Um dos grandes trabalhos do diretor Spike Lee
nos anos 1990, “O Verão de Sam” oferece sua visão ampla, detalhada e pessoal
dos eventos deflagrados na Nova York do ano de 1977 temperada de um reflexivo
acréscimo ficcional.
Como o faz sempre (ou, ao menos, quase sempre),
Lee sedimenta brilhantemente a concepção de tempo e espaço, situando habilmente
o expectador num clima da insegurança que contagia a cidade de Nova York,
somando desconforto ao calor escaldante das ruas: Um serial killer,
auto-intitulado “O Filho de Sam” vem fazendo vítimas, gerando um assombrado
clamor da população e deixando a polícia em alerta.
Lee se vale dessa exuberante e tensa
ambientação (magistralmente aclimatada por uma contagiante trilha sonora com
hits do período) para emoldurar o dia-a-dia de seu protagonista, o
ítalo-americano Vinny (John Leguizano, num bom momento) que, como todos os
moradores do bairro do Bronx, experimenta um temor mais palpável –e por isso
mesmo, uma necessidade interior de encontrar tal assassino.

* _ENUNCIADO 1_
Liste todos os advérbios terminados em "-mente" que aparecem no trecho do texto sobre o filme.

* _DADOS FORNECIDOS_
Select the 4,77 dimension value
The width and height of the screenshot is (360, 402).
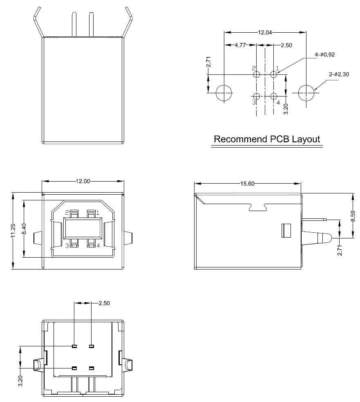click(x=240, y=45)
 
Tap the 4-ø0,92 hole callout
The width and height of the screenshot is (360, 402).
click(x=325, y=54)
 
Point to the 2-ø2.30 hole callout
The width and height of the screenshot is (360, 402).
click(x=339, y=74)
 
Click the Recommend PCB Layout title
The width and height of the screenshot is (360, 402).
click(x=267, y=139)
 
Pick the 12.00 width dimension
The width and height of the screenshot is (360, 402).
click(x=83, y=181)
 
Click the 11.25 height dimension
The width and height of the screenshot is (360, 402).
click(x=13, y=231)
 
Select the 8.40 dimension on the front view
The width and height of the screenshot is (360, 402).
click(x=25, y=229)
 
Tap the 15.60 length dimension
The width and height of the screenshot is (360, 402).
click(x=248, y=184)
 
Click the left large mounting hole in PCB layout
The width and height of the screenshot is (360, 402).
click(x=224, y=93)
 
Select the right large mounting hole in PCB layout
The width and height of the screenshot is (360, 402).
click(x=306, y=93)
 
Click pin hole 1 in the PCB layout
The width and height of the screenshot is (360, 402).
click(x=274, y=74)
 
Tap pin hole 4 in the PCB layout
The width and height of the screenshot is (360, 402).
click(x=274, y=97)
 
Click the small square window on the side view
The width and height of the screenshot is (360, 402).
click(x=285, y=230)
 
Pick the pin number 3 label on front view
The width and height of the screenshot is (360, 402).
click(x=67, y=246)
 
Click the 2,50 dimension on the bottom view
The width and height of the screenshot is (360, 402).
click(x=104, y=303)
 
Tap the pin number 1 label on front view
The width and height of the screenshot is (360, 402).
click(x=98, y=212)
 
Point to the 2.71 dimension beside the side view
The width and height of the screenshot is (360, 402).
click(x=340, y=249)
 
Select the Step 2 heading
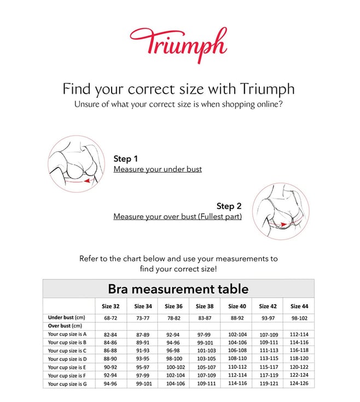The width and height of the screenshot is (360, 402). pyautogui.click(x=229, y=206)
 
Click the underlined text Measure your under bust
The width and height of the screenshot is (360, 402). pyautogui.click(x=158, y=169)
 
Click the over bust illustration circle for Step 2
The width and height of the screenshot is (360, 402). pyautogui.click(x=280, y=211)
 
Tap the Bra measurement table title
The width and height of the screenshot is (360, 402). pyautogui.click(x=178, y=289)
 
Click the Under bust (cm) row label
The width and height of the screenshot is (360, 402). pyautogui.click(x=67, y=317)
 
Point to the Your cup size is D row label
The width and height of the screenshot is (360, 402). pyautogui.click(x=67, y=359)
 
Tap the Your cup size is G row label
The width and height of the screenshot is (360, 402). pyautogui.click(x=67, y=384)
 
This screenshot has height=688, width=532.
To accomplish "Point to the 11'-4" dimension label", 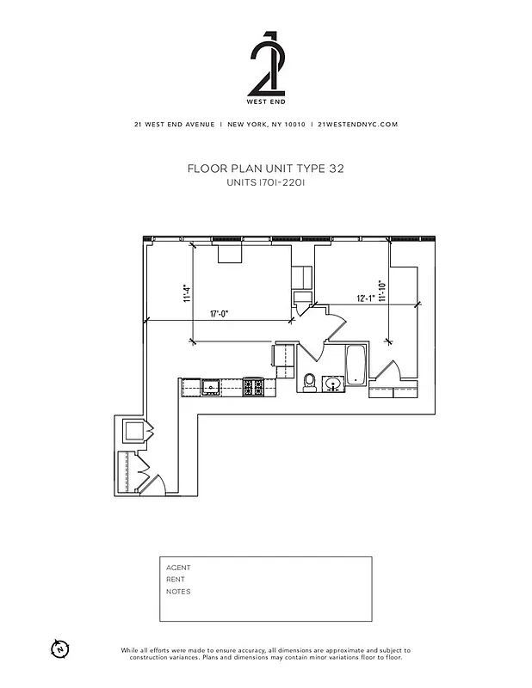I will (x=185, y=294).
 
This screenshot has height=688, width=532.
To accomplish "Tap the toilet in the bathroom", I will (x=308, y=380).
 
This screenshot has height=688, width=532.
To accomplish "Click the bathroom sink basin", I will (x=331, y=383).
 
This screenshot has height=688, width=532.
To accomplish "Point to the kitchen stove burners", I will (x=254, y=388).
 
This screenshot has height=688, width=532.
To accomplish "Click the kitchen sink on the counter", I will (x=210, y=388).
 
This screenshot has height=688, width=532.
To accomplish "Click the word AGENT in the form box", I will (x=178, y=568).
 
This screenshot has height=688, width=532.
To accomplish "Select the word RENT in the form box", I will (x=176, y=580).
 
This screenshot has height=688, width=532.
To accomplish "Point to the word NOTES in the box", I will (x=178, y=592).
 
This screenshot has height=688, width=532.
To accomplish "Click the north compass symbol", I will (x=59, y=648).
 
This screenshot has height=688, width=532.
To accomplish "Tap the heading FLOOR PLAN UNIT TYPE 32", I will (x=265, y=169).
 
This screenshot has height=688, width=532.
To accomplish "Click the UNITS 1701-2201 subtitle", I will (x=265, y=183).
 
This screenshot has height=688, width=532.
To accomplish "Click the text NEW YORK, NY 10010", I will (x=266, y=124).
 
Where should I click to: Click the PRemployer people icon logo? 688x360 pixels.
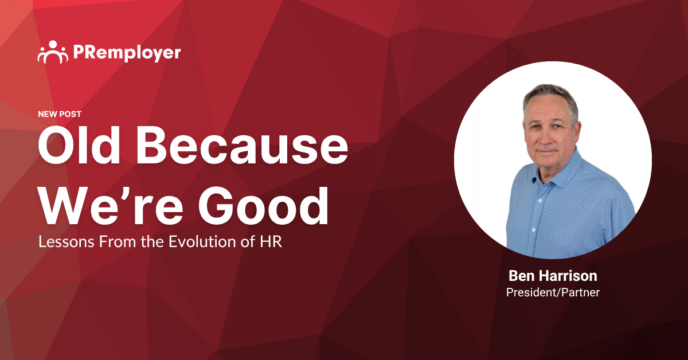point(53,52)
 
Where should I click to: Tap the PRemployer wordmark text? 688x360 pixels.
point(127,53)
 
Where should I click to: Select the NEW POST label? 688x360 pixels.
point(60,114)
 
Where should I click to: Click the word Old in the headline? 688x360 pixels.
point(79,146)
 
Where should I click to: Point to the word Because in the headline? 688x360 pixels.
point(242,146)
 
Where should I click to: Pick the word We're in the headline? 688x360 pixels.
point(111,206)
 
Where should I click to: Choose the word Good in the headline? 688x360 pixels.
point(264,206)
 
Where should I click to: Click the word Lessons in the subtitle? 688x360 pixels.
point(67,242)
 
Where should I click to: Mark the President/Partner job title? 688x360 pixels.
point(553,292)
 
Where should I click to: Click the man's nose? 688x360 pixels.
point(546,138)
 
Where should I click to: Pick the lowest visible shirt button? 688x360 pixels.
point(534,229)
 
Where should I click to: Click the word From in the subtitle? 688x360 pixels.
point(118,242)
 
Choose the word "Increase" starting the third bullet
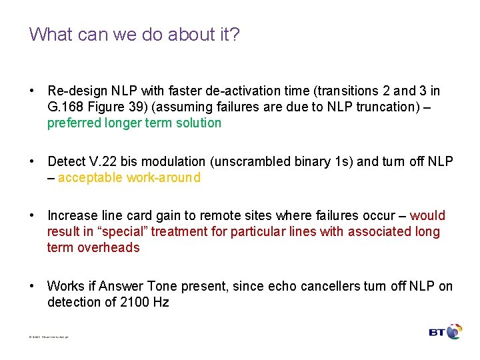(x=71, y=215)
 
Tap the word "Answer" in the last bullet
(x=121, y=286)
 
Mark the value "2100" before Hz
(x=135, y=302)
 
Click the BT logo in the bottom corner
(x=445, y=332)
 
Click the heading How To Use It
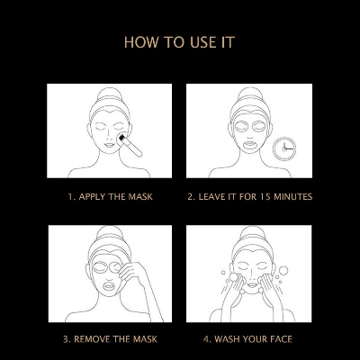coord(179,42)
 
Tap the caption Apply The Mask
coord(110,197)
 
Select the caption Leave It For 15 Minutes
coord(250,197)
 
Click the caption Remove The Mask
coord(110,339)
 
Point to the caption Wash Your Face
coord(248,339)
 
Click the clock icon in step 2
coord(284,148)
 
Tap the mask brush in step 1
coord(130,145)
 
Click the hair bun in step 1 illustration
coord(110,94)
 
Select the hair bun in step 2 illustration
coord(250,94)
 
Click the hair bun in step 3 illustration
coord(111,233)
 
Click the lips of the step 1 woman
coord(110,146)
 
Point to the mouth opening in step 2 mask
coord(250,145)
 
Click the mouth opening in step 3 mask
coord(109,285)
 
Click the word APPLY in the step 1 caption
coord(92,197)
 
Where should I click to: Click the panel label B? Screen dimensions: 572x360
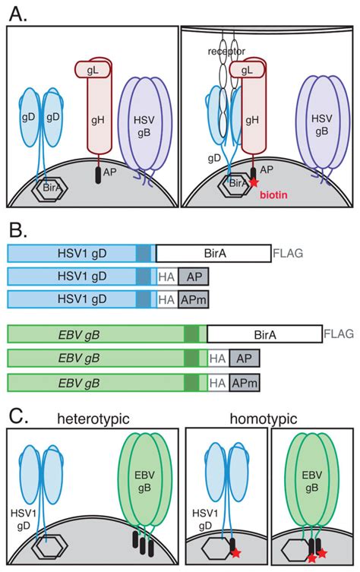coord(17,230)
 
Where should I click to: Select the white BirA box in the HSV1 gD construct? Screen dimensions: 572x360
coord(212,253)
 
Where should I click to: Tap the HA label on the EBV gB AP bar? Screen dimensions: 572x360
coord(217,357)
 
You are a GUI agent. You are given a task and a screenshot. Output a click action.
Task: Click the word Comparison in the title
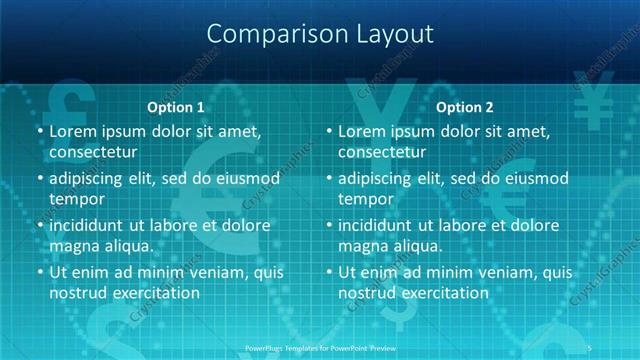[267, 33]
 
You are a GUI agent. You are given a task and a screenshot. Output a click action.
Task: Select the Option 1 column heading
[175, 107]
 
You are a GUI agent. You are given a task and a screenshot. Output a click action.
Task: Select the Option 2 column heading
[464, 107]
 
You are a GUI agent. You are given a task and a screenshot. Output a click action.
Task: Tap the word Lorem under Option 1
[73, 131]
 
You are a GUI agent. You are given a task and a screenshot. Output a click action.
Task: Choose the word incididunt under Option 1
[91, 225]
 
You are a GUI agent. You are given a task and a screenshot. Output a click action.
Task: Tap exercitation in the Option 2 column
[440, 293]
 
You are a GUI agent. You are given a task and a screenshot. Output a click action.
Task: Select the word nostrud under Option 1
[78, 293]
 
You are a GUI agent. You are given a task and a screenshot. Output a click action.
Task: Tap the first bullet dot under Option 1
[40, 131]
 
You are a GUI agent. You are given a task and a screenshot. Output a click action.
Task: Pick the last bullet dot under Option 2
[329, 272]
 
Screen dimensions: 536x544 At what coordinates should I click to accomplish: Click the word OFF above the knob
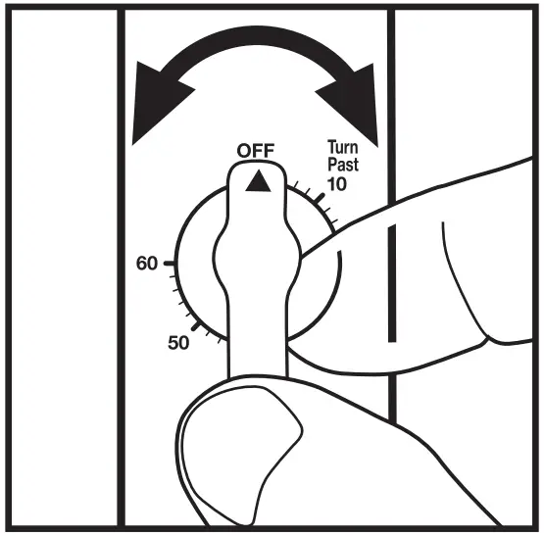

* _ENUNCIADO 2_
Coloque em uma lista JSON de strings, uma para cada linha e sem as linhas em branco, as linhas da listagem desde o início até a linha que contém "click(x=83, y=181)", inclusive. Deixe as imagens de fora da resposta.

* _RESOLUÇÃO 1_
brilhantemente, habilmente, magistralmente

* _RESOLUÇÃO 2_
[
  "Select the 4,77 dimension value",
  "The width and height of the screenshot is (360, 402).",
  "click(x=240, y=45)",
  "Tap the 4-ø0,92 hole callout",
  "The width and height of the screenshot is (360, 402).",
  "click(x=325, y=54)",
  "Point to the 2-ø2.30 hole callout",
  "The width and height of the screenshot is (360, 402).",
  "click(x=339, y=74)",
  "Click the Recommend PCB Layout title",
  "The width and height of the screenshot is (360, 402).",
  "click(x=267, y=139)",
  "Pick the 12.00 width dimension",
  "The width and height of the screenshot is (360, 402).",
  "click(x=83, y=181)"
]